Mariana 14/10/2014
Existencialismo e plano do engajamento livre
Em texto circunstancial, acessível e descomplicado, Sartre defende o existencialismo de acusações que lhes eram atribuídas, sobretudo por comunistas e cristãos. O francês inicia sua argumentação com o seguinte raciocínio:
"A existência precede a essência"
Vulgarizando o pensamento para torná-lo mais compreensível, Sartre relaciona a concepção de existência humana à existência de um corta-papel. Ora, antes de existir como objeto, o corta-papel possuía conceito e objetivo. O utensílio já dispunha de uma função antes mesmo de materializar-se. Neste caso a essência precedeu a existência. O conceito de homem está para Deus como o corta-papel está para o homem.
No existencialismo ateu defendido pelo filósofo, no entanto, o homem constrói sua essência depois de existir e se localizar no mundo. Este é o principio norteador do existencialismo.
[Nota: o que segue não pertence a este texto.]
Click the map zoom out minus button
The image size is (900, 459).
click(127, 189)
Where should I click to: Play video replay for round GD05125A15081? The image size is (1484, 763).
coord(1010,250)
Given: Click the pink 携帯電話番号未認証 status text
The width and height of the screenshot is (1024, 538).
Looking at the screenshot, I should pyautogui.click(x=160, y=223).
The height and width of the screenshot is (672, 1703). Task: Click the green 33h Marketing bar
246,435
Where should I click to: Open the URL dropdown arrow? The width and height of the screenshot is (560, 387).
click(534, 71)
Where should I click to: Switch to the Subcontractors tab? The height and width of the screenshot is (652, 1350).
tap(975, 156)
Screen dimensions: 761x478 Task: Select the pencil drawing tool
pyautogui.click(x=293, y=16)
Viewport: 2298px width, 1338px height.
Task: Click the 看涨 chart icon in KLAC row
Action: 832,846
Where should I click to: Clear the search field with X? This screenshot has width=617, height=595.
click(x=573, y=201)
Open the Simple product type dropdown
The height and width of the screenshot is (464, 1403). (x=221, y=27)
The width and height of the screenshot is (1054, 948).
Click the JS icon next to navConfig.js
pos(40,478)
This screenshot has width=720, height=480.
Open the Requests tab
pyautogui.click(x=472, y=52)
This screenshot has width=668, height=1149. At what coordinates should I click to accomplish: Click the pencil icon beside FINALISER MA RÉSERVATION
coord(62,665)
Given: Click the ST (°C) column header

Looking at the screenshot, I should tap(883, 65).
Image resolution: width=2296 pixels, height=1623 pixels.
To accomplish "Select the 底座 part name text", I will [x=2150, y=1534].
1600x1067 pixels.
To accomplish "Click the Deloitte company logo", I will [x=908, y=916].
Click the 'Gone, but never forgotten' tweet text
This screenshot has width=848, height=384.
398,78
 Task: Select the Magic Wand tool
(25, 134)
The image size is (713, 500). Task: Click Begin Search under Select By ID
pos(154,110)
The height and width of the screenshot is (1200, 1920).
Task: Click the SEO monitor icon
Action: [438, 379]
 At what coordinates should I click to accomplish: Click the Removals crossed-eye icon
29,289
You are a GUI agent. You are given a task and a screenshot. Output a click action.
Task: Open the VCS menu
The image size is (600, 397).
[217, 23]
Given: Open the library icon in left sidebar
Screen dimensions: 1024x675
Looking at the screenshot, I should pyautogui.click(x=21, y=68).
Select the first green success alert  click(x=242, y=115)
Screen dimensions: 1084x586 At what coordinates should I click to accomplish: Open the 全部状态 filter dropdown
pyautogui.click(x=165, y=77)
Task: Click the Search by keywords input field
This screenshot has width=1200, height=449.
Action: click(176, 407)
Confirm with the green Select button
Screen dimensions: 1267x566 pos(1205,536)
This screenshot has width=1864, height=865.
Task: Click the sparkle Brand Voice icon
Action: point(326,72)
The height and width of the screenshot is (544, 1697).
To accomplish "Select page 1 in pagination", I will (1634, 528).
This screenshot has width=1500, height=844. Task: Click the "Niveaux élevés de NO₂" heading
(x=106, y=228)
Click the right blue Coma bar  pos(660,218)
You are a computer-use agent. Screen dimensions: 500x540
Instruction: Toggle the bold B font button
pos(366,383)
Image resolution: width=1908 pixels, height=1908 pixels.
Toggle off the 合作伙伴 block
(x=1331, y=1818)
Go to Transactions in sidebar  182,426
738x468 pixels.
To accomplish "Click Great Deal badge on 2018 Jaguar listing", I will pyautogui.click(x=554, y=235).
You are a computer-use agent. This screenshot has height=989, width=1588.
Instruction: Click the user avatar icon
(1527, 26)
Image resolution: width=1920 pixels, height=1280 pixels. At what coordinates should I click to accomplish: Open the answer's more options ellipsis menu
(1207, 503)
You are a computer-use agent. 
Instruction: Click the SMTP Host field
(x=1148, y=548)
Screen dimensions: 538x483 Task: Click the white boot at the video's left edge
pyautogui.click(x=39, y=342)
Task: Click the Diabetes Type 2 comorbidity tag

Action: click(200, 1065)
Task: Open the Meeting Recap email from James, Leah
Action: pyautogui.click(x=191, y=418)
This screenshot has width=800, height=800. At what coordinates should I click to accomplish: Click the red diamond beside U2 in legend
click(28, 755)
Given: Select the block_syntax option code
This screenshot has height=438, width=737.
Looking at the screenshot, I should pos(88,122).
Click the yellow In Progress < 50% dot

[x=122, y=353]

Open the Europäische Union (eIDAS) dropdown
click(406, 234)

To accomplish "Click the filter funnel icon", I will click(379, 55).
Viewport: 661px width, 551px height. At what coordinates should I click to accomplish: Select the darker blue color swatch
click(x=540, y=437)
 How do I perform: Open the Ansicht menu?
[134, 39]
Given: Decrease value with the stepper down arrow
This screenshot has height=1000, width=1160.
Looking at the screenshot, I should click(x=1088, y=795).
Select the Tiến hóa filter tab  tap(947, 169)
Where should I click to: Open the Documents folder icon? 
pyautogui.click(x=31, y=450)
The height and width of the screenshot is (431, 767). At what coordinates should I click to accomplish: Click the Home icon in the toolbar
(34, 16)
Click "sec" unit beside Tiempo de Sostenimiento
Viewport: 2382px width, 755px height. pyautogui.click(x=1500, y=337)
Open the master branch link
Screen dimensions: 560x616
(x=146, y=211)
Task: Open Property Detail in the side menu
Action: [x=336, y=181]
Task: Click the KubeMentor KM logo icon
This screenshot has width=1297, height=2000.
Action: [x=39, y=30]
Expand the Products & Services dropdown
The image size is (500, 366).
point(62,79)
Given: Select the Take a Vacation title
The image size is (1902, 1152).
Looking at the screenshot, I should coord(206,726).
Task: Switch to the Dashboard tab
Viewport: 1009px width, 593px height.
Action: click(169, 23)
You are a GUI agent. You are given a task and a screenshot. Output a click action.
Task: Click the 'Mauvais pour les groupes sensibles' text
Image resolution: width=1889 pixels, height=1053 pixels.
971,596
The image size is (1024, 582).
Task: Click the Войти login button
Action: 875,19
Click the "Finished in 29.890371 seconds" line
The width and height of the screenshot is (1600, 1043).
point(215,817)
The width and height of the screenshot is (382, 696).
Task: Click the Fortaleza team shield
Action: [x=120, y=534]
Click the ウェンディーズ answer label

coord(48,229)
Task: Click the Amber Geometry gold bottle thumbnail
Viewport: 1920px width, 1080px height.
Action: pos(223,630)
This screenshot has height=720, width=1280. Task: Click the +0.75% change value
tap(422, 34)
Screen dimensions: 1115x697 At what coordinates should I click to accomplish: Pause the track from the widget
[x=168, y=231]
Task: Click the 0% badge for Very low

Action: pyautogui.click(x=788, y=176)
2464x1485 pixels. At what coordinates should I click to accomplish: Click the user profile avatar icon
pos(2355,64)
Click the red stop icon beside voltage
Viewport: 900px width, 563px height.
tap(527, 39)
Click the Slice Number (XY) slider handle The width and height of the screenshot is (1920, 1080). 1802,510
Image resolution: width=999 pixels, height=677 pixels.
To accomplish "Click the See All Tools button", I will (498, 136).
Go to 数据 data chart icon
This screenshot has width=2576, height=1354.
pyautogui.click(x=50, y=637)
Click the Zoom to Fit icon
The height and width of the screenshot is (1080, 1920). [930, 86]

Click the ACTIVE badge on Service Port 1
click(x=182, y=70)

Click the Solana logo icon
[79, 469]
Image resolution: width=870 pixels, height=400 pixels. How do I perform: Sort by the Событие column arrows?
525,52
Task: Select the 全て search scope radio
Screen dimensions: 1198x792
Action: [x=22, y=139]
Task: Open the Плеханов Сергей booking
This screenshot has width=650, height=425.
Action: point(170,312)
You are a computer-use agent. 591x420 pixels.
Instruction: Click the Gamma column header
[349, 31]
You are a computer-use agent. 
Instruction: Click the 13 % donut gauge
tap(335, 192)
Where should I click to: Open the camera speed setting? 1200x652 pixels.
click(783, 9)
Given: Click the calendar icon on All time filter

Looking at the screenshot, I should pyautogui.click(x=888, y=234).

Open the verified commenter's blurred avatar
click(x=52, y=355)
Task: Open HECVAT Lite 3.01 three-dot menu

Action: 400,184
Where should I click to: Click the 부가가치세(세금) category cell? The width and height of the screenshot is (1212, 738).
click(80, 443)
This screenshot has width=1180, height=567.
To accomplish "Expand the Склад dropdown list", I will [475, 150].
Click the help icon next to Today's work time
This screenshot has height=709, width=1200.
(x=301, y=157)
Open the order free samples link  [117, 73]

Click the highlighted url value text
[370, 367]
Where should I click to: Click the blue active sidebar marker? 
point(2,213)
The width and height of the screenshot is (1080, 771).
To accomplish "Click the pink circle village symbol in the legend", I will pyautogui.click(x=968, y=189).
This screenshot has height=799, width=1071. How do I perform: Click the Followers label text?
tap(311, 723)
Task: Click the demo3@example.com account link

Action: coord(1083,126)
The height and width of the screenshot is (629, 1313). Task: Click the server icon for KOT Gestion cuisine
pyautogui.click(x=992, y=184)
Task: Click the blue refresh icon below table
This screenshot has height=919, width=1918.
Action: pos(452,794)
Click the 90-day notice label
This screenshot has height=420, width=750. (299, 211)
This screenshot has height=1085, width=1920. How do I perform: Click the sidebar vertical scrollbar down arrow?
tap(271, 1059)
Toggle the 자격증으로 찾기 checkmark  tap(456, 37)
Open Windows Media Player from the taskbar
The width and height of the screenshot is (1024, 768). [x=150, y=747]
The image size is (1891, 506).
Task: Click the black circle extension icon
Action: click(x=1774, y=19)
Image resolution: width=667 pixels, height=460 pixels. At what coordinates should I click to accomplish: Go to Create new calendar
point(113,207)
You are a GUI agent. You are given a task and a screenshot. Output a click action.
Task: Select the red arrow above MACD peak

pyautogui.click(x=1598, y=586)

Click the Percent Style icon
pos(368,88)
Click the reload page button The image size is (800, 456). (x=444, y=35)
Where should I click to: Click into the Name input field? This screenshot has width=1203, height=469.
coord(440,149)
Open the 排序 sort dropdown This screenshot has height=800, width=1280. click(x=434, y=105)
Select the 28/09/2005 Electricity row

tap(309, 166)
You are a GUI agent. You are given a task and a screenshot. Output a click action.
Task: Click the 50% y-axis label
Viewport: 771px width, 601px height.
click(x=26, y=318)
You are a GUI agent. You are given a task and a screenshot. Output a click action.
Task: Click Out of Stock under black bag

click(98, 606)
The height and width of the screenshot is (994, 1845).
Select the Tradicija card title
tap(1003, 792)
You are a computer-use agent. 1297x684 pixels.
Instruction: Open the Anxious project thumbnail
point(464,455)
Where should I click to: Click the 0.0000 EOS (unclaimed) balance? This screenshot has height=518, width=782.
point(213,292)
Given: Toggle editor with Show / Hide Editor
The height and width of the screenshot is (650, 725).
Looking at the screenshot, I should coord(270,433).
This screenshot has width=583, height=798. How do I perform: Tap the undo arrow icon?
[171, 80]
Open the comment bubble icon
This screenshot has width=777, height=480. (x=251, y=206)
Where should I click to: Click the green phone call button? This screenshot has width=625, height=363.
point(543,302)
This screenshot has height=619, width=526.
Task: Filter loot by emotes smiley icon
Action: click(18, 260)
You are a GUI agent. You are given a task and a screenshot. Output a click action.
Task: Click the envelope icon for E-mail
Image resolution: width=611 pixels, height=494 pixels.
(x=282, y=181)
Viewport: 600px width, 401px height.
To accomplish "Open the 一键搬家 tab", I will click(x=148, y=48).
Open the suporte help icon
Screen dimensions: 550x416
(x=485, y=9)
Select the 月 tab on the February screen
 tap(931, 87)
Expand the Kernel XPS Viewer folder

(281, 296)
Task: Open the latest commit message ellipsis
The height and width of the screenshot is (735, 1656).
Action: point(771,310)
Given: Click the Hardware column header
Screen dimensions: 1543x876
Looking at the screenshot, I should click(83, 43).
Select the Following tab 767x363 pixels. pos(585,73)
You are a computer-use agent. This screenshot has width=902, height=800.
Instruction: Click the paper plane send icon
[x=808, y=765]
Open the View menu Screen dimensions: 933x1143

"O homem será aquilo que ele se tornar"
A partir do momento que se pensa na existência precedendo a essência, se pensa também no homem enquanto responsável pelo que é e pelo que pode vir a ser. Entende-se que:
1 Somos livres, pois construímos nossa essência.
2 Somos os únicos donos de nosso destino.
A questão é que para Sartre, esta liberdade não é um privilegio, pelo contrário, é uma condenação.
"O homem está condenado a ser livre"
O que o escritor diz aqui? Primeiro o homem é condenado, pois não cria a si próprio; depois é tido livre, pois uma vez lançado ao mundo, se torna somente aquilo que fizer dele mesmo. Como critério para essa compreensão de liberdade, Sartre lista alguns conceitos que fundamentam sua visão de que ela seja um fardo, contrário ao que prega o senso comum do significado da palavra:
A angustia
Já é axiomático que somos livres. Por sermos livres, temos necessidade de escolher. Mais: somos OBRIGADOS a escolher considerando que não escolher também é uma escolha. A angustia surge da sensação de responsabilidade coletiva e individual sobre essas decisões.
"A angustia se explica por uma responsabilidade direta aos outros homens envolvidos pela escolha"
O desamparo
Com desamparo, expressão de Heidegger, Sartre chama de desespero a ausência de um critério de certeza, um código de valores ou ordens que guiaria o homem em sua existência.
"Estamos sós e sem desculpas"
"Não há sinais de certo e errado no mundo"
Primeiro, o homem está sozinho e não há garantias ou valores absolutos para apoiar suas decisões. Depois, é possível ir além: os sinais não existem, pois o homem irá decifra-lo conforme melhor lhe parecer.
Para dar força ao pensamento de que somos obrigados a decidir sozinhos, Sartre menciona uma passagem do romance Os irmãos Karamazov, de Dostoievski, em que o escritor russo escrevera: Se Deus não existisse, tudo seria permitido. Com efeito, é disto que se trata o desamparo: o homem não encontra ao que se agarrar dentro e fora de si.
O desespero
Se eu sou livre, o outro também o é. A minha escolha está ligada a dele. O desespero é a sensação de que apesar de sermos livres, não podemos contar unicamente com nossas escolhas, tendo em vista que o outro também é livre.
O covarde
Neste conceito Sartre é mais combativo. Para ele, não há nada mais covarde do que negar a liberdade escondendo-se atrás de desculpas para não exercê-la pois é difícil, pois é angustiante, pois não há ao que se apoiar, pois desespera. O covarde age de má fé, pois rejeita a ideia de que é livre para poder se agarrar aos pretextos e essências que tornam sua vida mais cômoda, simples.
"Aqueles que encobrem, à guisa de seriedade ou com escusas deterministas, sua total liberdade, eu os chamarei de covardes; e aos que tentarem mostrar que sua existência era necessária, sendo que ela é a própria contingencia da aparição do ser humano sobre a terra, a esses chamarei de asquerosos"
O existencialismo não se trata de uma doutrina pessimista, pelo contrário, ela coloca o destino do homem nele mesmo. Suprimida a ideia de Deus, cabe ao homem determinar os valores e encarar a realidade.
"O que os amedronta não seria, exatamente, o fato dessa doutrina dar possibilidade de escolha ao ser?"